Household Influences on Employment Insecurity over the Life Course

Tuesday, July 15, 2014: 4:00 PM
Room: Booth 42
Oral Presentation
Martin EHLERT , WZB Berlin Social Science Center, Berlin, Germany
Previous research on employment instability mainly focused on labor market related factors. I argue however, that employment instability over the life course is also influenced by the household a person lives in. Building on literature about the “marriage premium” and the “maternal penalty” in labor earnings, I expect that there are several mechanisms through which households shape the incidence of involuntary displacements. The household context may influence preferences toward stable jobs, impose constraints on job search, or influence employers’ hiring and layoff decisions. These mechanisms differ by gender. For example, men in male breadwinner households may have a preference for stable jobs. Mothers in couple households on the other hand, who more often have to reconcile paid work and housework are constrained in their job searches and therefore may have to take up less stable jobs.
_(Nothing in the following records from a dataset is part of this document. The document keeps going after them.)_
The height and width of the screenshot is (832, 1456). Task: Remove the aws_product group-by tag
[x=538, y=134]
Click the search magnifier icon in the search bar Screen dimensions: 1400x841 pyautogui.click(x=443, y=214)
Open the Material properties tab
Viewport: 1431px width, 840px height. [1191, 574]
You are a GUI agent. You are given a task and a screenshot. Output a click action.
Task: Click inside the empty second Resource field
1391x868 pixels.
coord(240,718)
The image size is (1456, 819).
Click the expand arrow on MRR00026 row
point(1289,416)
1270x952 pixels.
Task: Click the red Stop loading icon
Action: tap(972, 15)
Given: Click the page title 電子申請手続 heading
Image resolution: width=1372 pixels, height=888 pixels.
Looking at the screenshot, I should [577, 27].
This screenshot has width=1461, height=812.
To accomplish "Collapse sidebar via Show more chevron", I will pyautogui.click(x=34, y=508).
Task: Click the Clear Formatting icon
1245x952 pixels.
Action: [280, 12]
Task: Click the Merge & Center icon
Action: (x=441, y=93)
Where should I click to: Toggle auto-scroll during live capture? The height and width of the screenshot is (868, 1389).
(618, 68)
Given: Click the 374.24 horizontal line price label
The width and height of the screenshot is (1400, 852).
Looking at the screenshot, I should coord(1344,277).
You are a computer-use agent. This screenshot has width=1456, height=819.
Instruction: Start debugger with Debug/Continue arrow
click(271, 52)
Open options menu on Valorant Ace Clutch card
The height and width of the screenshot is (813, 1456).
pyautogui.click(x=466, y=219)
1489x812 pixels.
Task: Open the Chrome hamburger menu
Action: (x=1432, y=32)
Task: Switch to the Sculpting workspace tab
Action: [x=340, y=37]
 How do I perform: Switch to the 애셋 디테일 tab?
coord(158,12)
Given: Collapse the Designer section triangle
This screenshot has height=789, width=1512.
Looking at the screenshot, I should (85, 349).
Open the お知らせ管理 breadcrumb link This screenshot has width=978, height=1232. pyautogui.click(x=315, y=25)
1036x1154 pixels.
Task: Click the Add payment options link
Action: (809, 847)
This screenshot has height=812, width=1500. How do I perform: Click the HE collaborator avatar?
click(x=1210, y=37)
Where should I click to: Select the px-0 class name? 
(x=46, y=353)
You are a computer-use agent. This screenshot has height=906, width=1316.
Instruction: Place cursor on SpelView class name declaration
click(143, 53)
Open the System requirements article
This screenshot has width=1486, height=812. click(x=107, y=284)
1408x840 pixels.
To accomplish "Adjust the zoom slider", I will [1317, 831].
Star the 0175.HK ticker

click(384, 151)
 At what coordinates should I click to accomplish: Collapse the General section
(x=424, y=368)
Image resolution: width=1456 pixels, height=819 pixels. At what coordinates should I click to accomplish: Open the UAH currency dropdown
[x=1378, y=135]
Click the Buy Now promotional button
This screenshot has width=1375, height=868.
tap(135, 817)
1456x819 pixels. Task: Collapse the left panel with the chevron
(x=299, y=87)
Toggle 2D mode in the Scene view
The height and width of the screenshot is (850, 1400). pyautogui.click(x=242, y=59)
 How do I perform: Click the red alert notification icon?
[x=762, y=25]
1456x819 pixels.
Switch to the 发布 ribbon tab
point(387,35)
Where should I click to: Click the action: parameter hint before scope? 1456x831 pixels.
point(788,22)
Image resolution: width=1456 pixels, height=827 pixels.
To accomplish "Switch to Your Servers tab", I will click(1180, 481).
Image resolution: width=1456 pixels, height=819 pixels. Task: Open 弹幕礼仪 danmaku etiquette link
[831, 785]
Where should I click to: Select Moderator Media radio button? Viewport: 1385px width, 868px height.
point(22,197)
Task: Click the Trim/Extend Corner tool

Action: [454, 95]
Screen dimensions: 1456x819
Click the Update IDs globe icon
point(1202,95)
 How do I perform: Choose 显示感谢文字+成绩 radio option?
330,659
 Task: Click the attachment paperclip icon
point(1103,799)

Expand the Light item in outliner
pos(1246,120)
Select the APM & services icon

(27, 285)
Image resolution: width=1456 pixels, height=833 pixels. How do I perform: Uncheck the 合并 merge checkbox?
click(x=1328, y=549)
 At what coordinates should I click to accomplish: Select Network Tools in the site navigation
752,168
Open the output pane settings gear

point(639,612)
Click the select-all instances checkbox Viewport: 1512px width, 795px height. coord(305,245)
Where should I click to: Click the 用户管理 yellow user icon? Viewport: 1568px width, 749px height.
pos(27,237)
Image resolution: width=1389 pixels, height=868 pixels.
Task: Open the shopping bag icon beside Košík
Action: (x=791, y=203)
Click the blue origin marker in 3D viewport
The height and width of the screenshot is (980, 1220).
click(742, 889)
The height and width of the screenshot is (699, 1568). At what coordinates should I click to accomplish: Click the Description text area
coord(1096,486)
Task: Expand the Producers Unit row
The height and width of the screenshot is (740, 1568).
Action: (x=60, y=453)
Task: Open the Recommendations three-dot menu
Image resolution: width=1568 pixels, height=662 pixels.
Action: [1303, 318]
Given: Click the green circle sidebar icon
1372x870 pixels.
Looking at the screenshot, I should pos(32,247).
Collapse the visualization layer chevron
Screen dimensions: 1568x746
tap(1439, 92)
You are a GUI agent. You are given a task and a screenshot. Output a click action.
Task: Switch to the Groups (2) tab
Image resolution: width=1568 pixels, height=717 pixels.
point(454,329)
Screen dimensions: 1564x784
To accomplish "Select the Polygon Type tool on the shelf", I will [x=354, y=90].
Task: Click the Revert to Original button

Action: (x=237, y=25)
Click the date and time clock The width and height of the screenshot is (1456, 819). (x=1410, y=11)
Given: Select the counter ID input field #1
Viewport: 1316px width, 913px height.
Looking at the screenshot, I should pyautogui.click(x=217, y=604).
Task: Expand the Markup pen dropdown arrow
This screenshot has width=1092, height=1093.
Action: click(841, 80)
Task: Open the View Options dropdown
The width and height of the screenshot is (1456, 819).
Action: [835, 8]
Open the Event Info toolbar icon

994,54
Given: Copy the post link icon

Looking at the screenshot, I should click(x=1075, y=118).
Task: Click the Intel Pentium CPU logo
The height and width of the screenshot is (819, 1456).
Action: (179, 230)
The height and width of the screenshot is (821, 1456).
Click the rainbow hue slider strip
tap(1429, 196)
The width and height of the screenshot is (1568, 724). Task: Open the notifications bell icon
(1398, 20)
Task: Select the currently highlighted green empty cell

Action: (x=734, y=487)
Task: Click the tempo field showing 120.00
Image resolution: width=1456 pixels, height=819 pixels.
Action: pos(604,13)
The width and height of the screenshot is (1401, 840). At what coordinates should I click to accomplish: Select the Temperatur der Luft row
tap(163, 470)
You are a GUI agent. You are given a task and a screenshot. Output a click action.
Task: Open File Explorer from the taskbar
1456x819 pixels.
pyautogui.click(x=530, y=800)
Finally, especially among men, being married may be seen as a positive signal for productivity by employers and therefore they more often obtain stable jobs. Moreover, employers may displace married men and women with children less often because they are considered more productive and also have to support a family. In sum, these considerations suggest higher employment instability among single adult households, mothers and especially single mothers. I test these expectations by comparing the risk of involuntary job loss between different household types using the German Socio Economic Panel (GSOEP). To control for selection into households, I apply discrete-time event history models.  Preliminary results indicate a higher risk of job loss among single men and to a lesser extent among single mothers. This seems to be rather driven by employer discrimination than by self-selection into unstable jobs.